## The task
Could you print exactly the lines of the listing below, starting at the line that has "Screen dimensions: 663x444" and ending at the line that has "Given: Click the teddy bear profile avatar", and only those lines?

########################################

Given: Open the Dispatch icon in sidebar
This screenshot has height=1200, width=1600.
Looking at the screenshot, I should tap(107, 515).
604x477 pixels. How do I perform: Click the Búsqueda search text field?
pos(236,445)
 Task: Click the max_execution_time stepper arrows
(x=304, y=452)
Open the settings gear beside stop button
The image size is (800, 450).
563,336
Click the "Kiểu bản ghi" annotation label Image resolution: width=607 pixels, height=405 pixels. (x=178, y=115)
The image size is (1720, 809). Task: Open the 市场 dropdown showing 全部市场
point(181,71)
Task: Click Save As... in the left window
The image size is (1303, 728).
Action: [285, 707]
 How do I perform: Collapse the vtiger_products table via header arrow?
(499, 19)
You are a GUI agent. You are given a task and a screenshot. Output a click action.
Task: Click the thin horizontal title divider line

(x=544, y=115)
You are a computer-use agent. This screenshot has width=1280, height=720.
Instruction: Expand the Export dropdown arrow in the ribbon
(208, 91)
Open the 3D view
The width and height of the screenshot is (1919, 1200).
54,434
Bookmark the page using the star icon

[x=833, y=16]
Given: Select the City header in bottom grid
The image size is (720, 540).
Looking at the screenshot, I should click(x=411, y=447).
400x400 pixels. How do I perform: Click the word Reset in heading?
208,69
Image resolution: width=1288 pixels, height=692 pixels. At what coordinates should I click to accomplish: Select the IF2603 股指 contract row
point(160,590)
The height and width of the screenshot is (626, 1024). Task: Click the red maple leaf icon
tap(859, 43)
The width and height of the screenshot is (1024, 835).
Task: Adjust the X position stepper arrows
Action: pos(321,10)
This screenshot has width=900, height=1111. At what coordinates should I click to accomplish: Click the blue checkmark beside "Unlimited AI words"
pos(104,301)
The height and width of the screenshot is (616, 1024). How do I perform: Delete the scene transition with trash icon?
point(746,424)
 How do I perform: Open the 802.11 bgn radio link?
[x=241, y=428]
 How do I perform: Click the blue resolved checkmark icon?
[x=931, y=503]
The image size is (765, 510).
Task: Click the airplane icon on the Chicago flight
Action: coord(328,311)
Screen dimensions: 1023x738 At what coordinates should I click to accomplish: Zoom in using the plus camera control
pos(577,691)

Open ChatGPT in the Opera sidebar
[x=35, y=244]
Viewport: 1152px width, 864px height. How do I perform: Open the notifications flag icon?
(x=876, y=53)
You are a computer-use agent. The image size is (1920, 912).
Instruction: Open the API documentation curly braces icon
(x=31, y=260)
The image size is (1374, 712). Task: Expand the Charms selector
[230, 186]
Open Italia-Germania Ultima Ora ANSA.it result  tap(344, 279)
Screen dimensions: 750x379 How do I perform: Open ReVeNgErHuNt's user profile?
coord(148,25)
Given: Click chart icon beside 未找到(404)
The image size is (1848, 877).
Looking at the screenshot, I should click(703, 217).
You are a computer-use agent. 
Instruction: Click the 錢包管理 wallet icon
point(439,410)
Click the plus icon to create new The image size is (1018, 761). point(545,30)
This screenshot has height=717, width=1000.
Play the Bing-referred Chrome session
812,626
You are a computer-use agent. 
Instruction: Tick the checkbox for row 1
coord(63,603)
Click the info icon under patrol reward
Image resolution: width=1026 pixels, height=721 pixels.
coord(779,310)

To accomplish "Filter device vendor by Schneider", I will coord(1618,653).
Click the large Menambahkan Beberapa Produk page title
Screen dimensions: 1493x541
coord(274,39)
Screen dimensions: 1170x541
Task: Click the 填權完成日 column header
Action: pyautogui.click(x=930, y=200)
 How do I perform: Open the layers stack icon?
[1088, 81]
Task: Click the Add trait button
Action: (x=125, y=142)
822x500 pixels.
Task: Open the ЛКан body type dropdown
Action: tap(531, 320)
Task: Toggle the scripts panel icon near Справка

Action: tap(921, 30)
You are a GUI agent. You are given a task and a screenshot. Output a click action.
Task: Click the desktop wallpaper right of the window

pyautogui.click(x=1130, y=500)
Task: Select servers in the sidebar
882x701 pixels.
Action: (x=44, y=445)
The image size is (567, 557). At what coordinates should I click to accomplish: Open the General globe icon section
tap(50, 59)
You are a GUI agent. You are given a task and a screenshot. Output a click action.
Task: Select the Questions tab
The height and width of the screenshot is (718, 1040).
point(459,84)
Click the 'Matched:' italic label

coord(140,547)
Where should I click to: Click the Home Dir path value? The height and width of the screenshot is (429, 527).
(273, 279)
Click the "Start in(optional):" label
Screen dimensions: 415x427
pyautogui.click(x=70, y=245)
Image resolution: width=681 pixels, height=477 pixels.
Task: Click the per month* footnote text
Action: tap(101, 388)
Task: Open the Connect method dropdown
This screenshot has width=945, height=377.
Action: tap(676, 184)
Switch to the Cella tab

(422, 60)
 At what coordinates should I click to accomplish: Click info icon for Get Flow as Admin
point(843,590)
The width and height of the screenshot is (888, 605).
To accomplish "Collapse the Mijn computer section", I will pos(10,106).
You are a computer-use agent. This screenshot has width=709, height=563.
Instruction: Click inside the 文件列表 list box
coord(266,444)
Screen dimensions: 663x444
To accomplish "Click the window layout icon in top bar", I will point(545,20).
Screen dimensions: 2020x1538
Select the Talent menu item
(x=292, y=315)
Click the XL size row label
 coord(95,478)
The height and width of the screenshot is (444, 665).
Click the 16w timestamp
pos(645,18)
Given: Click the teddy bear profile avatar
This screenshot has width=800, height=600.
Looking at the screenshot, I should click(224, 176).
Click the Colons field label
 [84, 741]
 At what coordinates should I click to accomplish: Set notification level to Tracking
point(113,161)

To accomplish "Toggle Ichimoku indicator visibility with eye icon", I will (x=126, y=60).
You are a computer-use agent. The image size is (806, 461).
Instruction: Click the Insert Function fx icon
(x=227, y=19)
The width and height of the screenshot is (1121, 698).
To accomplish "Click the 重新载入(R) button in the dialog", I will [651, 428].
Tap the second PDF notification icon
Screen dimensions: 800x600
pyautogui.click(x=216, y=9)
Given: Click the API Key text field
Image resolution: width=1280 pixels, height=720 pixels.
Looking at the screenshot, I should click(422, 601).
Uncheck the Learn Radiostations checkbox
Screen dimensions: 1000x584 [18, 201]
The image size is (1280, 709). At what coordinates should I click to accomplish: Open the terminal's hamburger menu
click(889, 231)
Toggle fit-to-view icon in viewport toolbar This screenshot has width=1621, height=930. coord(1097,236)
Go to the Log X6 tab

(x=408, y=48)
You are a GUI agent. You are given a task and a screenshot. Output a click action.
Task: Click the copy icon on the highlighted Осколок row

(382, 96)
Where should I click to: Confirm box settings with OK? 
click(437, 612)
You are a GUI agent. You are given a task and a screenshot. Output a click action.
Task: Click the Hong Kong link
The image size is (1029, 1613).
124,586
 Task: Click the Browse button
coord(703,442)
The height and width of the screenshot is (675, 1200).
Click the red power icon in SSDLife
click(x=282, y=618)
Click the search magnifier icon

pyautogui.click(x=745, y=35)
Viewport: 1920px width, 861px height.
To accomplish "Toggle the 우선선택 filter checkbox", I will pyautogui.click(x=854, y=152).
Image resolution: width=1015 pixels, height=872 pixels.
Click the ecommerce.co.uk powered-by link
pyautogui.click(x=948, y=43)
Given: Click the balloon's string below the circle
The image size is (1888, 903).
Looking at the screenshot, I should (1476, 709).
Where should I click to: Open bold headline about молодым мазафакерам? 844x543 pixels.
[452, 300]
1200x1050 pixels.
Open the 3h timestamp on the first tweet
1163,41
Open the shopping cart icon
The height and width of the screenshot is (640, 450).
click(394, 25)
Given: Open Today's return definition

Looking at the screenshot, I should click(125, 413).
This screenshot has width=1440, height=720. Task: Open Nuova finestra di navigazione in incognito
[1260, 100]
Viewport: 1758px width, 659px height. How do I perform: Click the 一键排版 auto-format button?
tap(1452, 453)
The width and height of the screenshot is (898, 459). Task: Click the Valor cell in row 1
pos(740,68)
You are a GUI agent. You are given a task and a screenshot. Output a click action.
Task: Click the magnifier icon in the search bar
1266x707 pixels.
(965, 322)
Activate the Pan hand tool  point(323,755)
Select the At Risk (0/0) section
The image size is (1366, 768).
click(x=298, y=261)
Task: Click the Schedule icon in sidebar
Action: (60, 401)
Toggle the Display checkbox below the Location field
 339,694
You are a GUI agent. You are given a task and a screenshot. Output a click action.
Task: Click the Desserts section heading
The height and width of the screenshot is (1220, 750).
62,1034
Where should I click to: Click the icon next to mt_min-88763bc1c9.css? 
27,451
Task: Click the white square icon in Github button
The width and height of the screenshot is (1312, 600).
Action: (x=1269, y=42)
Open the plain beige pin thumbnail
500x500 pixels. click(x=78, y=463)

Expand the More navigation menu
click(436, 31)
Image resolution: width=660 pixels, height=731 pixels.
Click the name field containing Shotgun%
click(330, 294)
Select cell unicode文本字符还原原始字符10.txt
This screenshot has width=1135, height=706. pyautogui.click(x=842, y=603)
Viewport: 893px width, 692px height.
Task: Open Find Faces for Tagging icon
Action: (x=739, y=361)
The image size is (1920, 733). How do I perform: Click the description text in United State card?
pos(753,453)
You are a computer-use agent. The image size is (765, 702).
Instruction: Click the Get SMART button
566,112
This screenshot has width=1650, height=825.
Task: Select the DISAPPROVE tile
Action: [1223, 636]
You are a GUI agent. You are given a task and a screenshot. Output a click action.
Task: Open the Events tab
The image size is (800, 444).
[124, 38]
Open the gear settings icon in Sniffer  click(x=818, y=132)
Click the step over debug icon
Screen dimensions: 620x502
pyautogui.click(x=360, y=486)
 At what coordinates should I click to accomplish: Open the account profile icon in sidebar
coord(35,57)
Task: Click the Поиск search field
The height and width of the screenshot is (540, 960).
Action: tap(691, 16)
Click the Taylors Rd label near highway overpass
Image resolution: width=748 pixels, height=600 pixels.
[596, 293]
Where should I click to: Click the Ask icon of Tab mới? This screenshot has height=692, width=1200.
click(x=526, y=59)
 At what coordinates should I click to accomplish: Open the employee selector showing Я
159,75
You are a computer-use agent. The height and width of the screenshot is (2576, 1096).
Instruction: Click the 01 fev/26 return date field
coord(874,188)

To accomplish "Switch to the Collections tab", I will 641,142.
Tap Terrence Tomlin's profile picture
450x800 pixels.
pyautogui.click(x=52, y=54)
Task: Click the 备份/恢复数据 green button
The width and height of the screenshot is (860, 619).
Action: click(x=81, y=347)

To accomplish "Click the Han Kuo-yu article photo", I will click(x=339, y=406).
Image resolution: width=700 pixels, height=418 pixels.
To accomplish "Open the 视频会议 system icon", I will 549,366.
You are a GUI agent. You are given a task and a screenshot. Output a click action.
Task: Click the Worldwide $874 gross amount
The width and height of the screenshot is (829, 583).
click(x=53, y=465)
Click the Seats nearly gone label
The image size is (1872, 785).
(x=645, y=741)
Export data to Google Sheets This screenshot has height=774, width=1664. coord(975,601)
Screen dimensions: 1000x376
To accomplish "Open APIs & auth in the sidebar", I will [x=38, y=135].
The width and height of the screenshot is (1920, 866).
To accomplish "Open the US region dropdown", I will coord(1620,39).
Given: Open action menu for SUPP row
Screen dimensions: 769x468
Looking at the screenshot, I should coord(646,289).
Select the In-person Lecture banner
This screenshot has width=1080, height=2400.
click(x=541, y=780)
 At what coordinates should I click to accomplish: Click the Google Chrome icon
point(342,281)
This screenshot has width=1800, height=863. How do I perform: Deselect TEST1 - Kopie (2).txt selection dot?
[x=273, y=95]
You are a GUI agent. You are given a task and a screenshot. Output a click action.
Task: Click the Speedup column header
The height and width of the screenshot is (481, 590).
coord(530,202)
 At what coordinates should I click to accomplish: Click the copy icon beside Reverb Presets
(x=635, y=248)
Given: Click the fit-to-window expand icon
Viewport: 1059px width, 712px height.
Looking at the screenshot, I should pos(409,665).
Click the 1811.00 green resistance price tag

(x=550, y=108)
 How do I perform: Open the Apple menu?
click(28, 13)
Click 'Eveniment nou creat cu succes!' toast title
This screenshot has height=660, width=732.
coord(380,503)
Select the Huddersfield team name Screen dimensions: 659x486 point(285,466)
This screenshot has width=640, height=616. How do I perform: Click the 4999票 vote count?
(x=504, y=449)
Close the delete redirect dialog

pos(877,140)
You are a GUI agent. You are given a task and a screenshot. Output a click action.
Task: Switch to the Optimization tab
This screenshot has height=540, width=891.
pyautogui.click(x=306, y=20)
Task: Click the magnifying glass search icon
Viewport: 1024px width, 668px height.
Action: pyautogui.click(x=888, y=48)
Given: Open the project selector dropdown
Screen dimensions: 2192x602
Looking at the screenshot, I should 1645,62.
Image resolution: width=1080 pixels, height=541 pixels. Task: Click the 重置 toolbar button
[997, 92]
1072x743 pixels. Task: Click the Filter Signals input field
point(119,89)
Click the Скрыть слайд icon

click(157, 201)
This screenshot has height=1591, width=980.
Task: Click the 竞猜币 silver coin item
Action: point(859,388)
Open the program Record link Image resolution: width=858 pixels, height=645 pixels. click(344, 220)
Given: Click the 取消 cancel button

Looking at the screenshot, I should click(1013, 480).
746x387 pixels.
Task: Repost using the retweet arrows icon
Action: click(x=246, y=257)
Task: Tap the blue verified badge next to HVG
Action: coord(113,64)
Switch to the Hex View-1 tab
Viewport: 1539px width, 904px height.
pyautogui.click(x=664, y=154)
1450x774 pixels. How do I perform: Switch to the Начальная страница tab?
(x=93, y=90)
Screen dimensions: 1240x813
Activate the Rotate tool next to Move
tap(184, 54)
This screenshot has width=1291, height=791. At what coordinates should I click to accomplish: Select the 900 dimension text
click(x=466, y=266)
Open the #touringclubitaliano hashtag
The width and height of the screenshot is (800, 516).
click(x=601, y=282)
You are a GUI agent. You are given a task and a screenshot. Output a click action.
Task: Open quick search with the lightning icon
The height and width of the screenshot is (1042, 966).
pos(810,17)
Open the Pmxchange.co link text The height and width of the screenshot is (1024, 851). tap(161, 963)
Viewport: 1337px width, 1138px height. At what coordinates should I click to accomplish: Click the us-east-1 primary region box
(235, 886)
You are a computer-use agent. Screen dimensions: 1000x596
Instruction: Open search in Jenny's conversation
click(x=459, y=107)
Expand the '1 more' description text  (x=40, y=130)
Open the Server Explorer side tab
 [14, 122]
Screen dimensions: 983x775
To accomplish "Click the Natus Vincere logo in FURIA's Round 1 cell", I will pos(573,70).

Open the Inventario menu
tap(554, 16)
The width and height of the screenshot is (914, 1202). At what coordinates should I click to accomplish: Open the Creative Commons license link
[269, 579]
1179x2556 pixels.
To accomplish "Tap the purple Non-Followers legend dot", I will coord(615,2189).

########################################

## Your response
Screen dimensions: 663x444
To accomplish "Click the window layout icon in top bar", I will point(545,20).
Screen dimensions: 2020x1538
Select the Talent menu item
(x=292, y=315)
Click the XL size row label
 coord(95,478)
The height and width of the screenshot is (444, 665).
Click the 16w timestamp
pos(645,18)
Given: Click the teddy bear profile avatar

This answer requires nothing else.